-- BEGIN Data --

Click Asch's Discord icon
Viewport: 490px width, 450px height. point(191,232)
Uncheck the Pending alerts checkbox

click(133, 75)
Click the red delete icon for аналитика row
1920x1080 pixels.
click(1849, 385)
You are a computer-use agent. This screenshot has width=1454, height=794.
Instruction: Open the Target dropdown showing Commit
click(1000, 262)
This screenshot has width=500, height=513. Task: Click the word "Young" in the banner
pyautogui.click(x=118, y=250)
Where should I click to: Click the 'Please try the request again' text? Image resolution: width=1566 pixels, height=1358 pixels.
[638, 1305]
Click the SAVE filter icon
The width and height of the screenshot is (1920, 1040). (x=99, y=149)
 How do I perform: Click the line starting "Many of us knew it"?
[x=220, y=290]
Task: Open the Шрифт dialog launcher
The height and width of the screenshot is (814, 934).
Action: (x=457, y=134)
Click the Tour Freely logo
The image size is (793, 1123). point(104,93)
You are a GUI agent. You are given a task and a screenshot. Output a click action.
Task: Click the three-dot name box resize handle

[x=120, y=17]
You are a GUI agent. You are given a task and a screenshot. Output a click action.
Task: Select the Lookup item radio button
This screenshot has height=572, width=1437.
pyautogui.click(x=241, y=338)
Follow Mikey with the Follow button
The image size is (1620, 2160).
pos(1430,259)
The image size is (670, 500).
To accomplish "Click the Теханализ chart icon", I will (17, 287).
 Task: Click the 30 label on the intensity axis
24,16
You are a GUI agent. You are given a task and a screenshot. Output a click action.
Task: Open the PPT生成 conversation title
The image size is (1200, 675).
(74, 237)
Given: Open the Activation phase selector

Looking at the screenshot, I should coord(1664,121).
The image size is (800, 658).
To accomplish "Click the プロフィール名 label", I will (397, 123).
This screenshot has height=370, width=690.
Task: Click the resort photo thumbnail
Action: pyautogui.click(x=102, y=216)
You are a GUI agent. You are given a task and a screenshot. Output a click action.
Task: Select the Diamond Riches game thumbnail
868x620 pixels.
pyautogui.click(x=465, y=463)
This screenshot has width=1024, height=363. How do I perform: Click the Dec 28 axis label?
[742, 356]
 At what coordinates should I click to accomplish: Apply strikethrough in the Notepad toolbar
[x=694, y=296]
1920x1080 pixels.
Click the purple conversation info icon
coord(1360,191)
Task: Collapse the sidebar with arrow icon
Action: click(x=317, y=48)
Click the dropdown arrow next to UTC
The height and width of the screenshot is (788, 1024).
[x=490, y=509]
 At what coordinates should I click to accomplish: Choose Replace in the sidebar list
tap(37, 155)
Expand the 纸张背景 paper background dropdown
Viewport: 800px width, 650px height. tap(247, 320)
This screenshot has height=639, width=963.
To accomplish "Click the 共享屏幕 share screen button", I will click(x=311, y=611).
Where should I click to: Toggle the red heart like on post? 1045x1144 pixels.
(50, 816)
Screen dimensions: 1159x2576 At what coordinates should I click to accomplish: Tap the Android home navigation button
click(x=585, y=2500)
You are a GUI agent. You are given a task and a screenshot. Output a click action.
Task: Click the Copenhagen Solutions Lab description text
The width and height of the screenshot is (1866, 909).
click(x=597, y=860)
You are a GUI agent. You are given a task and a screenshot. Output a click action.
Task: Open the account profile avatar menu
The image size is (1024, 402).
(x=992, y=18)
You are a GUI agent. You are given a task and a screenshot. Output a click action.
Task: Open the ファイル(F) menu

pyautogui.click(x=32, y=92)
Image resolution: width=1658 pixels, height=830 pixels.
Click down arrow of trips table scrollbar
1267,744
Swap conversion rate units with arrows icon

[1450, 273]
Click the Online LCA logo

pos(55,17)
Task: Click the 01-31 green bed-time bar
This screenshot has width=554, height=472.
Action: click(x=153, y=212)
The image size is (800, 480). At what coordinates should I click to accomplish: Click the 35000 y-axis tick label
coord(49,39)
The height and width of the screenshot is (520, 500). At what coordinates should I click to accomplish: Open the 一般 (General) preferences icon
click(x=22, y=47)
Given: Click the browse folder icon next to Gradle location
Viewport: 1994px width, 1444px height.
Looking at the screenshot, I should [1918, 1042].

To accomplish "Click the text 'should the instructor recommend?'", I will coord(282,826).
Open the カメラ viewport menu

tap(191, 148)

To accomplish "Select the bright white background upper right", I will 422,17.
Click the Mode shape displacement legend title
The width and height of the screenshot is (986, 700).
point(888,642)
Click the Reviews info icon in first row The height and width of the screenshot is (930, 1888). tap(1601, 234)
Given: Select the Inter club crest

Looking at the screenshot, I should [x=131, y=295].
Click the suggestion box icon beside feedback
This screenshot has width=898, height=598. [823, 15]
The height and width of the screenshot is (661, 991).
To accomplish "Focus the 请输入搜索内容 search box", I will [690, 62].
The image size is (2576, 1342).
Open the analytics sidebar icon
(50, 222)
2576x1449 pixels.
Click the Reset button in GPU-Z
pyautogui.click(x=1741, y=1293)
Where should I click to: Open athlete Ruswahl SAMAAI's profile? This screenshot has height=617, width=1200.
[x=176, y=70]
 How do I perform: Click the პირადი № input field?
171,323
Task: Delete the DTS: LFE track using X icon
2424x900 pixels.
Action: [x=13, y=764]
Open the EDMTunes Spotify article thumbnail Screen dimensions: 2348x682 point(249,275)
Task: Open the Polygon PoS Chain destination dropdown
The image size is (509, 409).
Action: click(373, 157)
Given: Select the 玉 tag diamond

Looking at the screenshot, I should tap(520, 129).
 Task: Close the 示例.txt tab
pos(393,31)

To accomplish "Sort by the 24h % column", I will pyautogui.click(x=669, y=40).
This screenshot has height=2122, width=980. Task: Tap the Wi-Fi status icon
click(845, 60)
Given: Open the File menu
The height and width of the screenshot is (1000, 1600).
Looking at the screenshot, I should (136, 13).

-- END Data --

Written task:
Reproduce every item above, putting "Respond with a single click action" wherever "Output a click action" occurs and changing nothing else.

Solution to this problem:
Click Asch's Discord icon
Viewport: 490px width, 450px height. point(191,232)
Uncheck the Pending alerts checkbox

click(133, 75)
Click the red delete icon for аналитика row
1920x1080 pixels.
click(1849, 385)
You are a computer-use agent. This screenshot has width=1454, height=794.
Instruction: Open the Target dropdown showing Commit
click(1000, 262)
This screenshot has width=500, height=513. Task: Click the word "Young" in the banner
pyautogui.click(x=118, y=250)
Where should I click to: Click the 'Please try the request again' text? Image resolution: width=1566 pixels, height=1358 pixels.
[638, 1305]
Click the SAVE filter icon
The width and height of the screenshot is (1920, 1040). (x=99, y=149)
 How do I perform: Click the line starting "Many of us knew it"?
[x=220, y=290]
Task: Open the Шрифт dialog launcher
The height and width of the screenshot is (814, 934).
Action: (x=457, y=134)
Click the Tour Freely logo
The image size is (793, 1123). point(104,93)
You are a GUI agent. You are given a task and a screenshot. Respond with a single click action.
Task: Click the three-dot name box resize handle

[x=120, y=17]
You are a GUI agent. You are given a task and a screenshot. Respond with a single click action.
Task: Select the Lookup item radio button
This screenshot has height=572, width=1437.
pyautogui.click(x=241, y=338)
Follow Mikey with the Follow button
The image size is (1620, 2160).
pos(1430,259)
The image size is (670, 500).
To accomplish "Click the Теханализ chart icon", I will (17, 287).
 Task: Click the 30 label on the intensity axis
24,16
You are a GUI agent. You are given a task and a screenshot. Respond with a single click action.
Task: Open the PPT生成 conversation title
The image size is (1200, 675).
(74, 237)
Given: Open the Activation phase selector

Looking at the screenshot, I should coord(1664,121).
The image size is (800, 658).
To accomplish "Click the プロフィール名 label", I will (397, 123).
This screenshot has height=370, width=690.
Task: Click the resort photo thumbnail
Action: pyautogui.click(x=102, y=216)
You are a GUI agent. You are given a task and a screenshot. Respond with a single click action.
Task: Select the Diamond Riches game thumbnail
868x620 pixels.
pyautogui.click(x=465, y=463)
This screenshot has width=1024, height=363. How do I perform: Click the Dec 28 axis label?
[742, 356]
 At what coordinates should I click to accomplish: Apply strikethrough in the Notepad toolbar
[x=694, y=296]
1920x1080 pixels.
Click the purple conversation info icon
coord(1360,191)
Task: Collapse the sidebar with arrow icon
Action: click(x=317, y=48)
Click the dropdown arrow next to UTC
The height and width of the screenshot is (788, 1024).
[x=490, y=509]
 At what coordinates should I click to accomplish: Choose Replace in the sidebar list
tap(37, 155)
Expand the 纸张背景 paper background dropdown
Viewport: 800px width, 650px height. tap(247, 320)
This screenshot has height=639, width=963.
To accomplish "Click the 共享屏幕 share screen button", I will click(x=311, y=611).
Where should I click to: Toggle the red heart like on post? 1045x1144 pixels.
(50, 816)
Screen dimensions: 1159x2576 At what coordinates should I click to accomplish: Tap the Android home navigation button
click(x=585, y=2500)
You are a GUI agent. You are given a task and a screenshot. Respond with a single click action.
Task: Click the Copenhagen Solutions Lab description text
The width and height of the screenshot is (1866, 909).
click(x=597, y=860)
You are a GUI agent. You are given a task and a screenshot. Respond with a single click action.
Task: Open the account profile avatar menu
The image size is (1024, 402).
(x=992, y=18)
You are a GUI agent. You are given a task and a screenshot. Respond with a single click action.
Task: Open the ファイル(F) menu

pyautogui.click(x=32, y=92)
Image resolution: width=1658 pixels, height=830 pixels.
Click down arrow of trips table scrollbar
1267,744
Swap conversion rate units with arrows icon

[1450, 273]
Click the Online LCA logo

pos(55,17)
Task: Click the 01-31 green bed-time bar
This screenshot has width=554, height=472.
Action: click(x=153, y=212)
The image size is (800, 480). At what coordinates should I click to accomplish: Click the 35000 y-axis tick label
coord(49,39)
The height and width of the screenshot is (520, 500). At what coordinates should I click to accomplish: Open the 一般 (General) preferences icon
click(x=22, y=47)
Given: Click the browse folder icon next to Gradle location
Viewport: 1994px width, 1444px height.
Looking at the screenshot, I should [1918, 1042].

To accomplish "Click the text 'should the instructor recommend?'", I will coord(282,826).
Open the カメラ viewport menu

tap(191, 148)

To accomplish "Select the bright white background upper right", I will 422,17.
Click the Mode shape displacement legend title
The width and height of the screenshot is (986, 700).
point(888,642)
Click the Reviews info icon in first row The height and width of the screenshot is (930, 1888). tap(1601, 234)
Given: Select the Inter club crest

Looking at the screenshot, I should [x=131, y=295].
Click the suggestion box icon beside feedback
This screenshot has width=898, height=598. [823, 15]
The height and width of the screenshot is (661, 991).
To accomplish "Focus the 请输入搜索内容 search box", I will [690, 62].
The image size is (2576, 1342).
Open the analytics sidebar icon
(50, 222)
2576x1449 pixels.
Click the Reset button in GPU-Z
pyautogui.click(x=1741, y=1293)
Where should I click to: Open athlete Ruswahl SAMAAI's profile? This screenshot has height=617, width=1200.
[x=176, y=70]
 How do I perform: Click the პირადი № input field?
171,323
Task: Delete the DTS: LFE track using X icon
2424x900 pixels.
Action: [x=13, y=764]
Open the EDMTunes Spotify article thumbnail Screen dimensions: 2348x682 point(249,275)
Task: Open the Polygon PoS Chain destination dropdown
The image size is (509, 409).
Action: click(373, 157)
Given: Select the 玉 tag diamond

Looking at the screenshot, I should tap(520, 129).
 Task: Close the 示例.txt tab
pos(393,31)

To accomplish "Sort by the 24h % column", I will pyautogui.click(x=669, y=40).
This screenshot has height=2122, width=980. Task: Tap the Wi-Fi status icon
click(845, 60)
Given: Open the File menu
The height and width of the screenshot is (1000, 1600).
Looking at the screenshot, I should (136, 13).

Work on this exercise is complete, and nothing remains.